Yeah, I had that experience in France as well. I'd be talking to a store clerk in what I thought was perfectly clear (albeit grade school vocabulary) French and they'd look at me like I was speaking Martian or something.

"Avez-vous un sac?"
..."quoi?!?!"
"Avez. Vous. Un. Sac?"
..."ahh, tu veux dire 'Avez-vous un sac?'"

That is Exactly. What. I. Just. Said...

Outside of France, the French-Canadian accent seemed to be perfectly understandable, Belgium, Morocco, no problems at all.

When you're traveling, the locals are very appreciative of you attempting to speak their language. They're a lot nicer to you as a result.

Except in France. There they look down on you if you don't have a perfect Parisian accent...
 
Yeah, I had that experience in France as well. I'd be talking to a store clerk in what I thought was perfectly clear (albeit grade school vocabulary) French and they'd look at me like I was speaking Martian or something.

"Avez-vous un sac?"
..."quoi?!?!"
"Avez. Vous. Un. Sac?"
..."ahh, tu veux dire 'Avez-vous un sac?'"

That is Exactly. What. I. Just. Said...

Outside of France, the French-Canadian accent seemed to be perfectly understandable, Belgium, Morocco, no problems at all.

When you're traveling, the locals are very appreciative of you attempting to speak their language. They're a lot nicer to you as a result.

Except in France. There they look down on you if you don't have a perfect Parisian accent...

Have a good friend that's chinese but from French Polynesia. He came and stayed with me for a few weeks and we did a trip out to Montreal and Quebec etc.... his direct quote after the first encounter with some of the locals was. "Wtf, they are barstardizing my language".
 
Have a good friend that's chinese but from French Polynesia. He came and stayed with me for a few weeks and we did a trip out to Montreal and Quebec etc.... his direct quote after the first encounter with some of the locals was. "Wtf, they are barstardizing my language".

The Chinese do get around.

I have several Jamaican-Chinese friends and if you close your eyes when they slip into patois, you'd swear they were black Jamaican through and through.
 
Sometimes i think people don't grasp how French quebec is outside of the big city centers and touristic attractions. People don't learn/speak/understand english for the most part if they don't need it
And also NB is technically bilingual and there are a lot of francophones/acadians closest to that border.

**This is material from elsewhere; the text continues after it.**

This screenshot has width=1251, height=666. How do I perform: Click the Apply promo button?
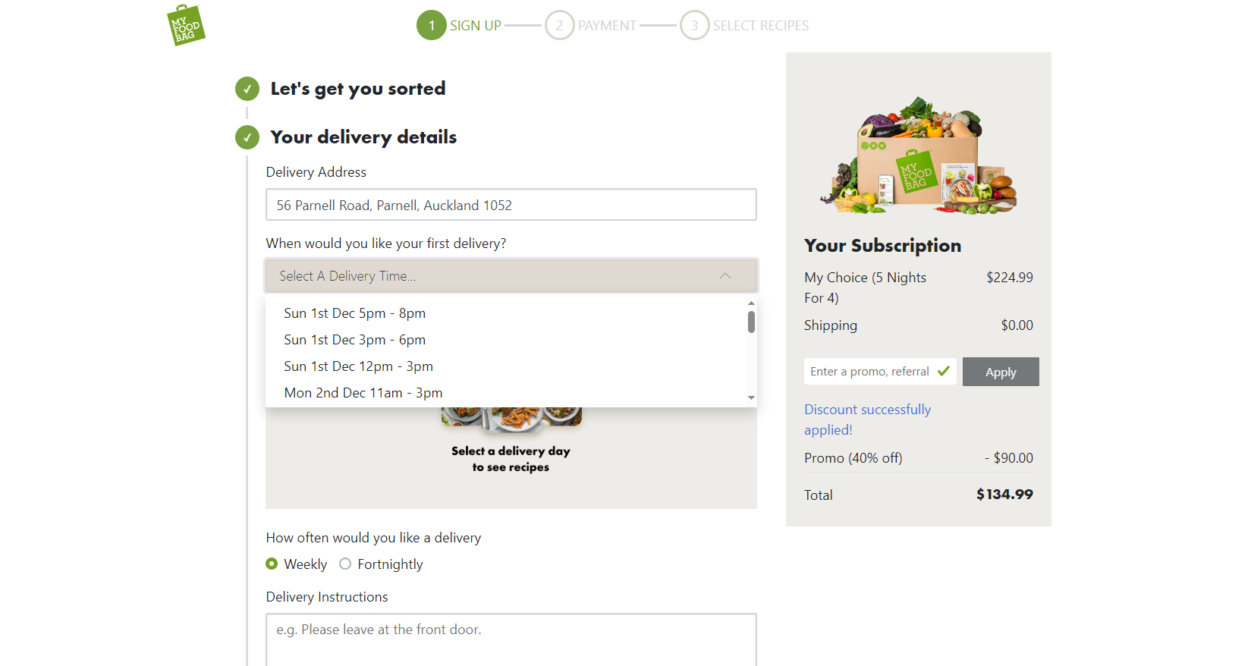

Now should there be indicators in both languages...definitely, yes.
But are we talking about a temporary sign for a hazard/danger that was put up by construction crews that only finished their high school diploma, on the outskirts of the province (and probably don't speak English at all?) In that case i might see it as more plausible that they wouldn't have bilingual indicators if they interchangeably use those same signs for all their local construction projects.

If it's a permanent installation then probably something should be done about it.

Growing up in Quebec city, my "high level" of bilingualism back then was quite rare. So this doesn't really surprise me.

You grew up in La Capitale Nationale?
 
Oddly as an Englishman I was not the most hated person in my workplace when I worked in France, the Quebecois guy was. I still got “hooligan” quips nearly every day or some comment about burnt meat being a national dish or something, occasionally a snide remark about mad cow disease but the poor Quebec guy was just at the bottom of the heap and got trashed regularly.

I figured that they expected that I would butcher the language but that the Quebecois guy had no excuse!
 
Still comes back to when in Rome....

The only "arrogance" is expecting Rome (or in this case QC) to accommodate you!
If it's arrogant to expect warnings off danger ahead to be clearly labeled in one of the official language of the country that I (and clearly the majority of Canadaians) speak then put me down as arrogant.
 
You grew up in La Capitale Nationale?
Yes!

If it's arrogant to expect warnings off danger ahead to be clearly labeled in one of the official language of the country that I (and clearly the majority of Canadaians) speak then put me down as arrogant.
I'm still curious though, in what area of the province was that?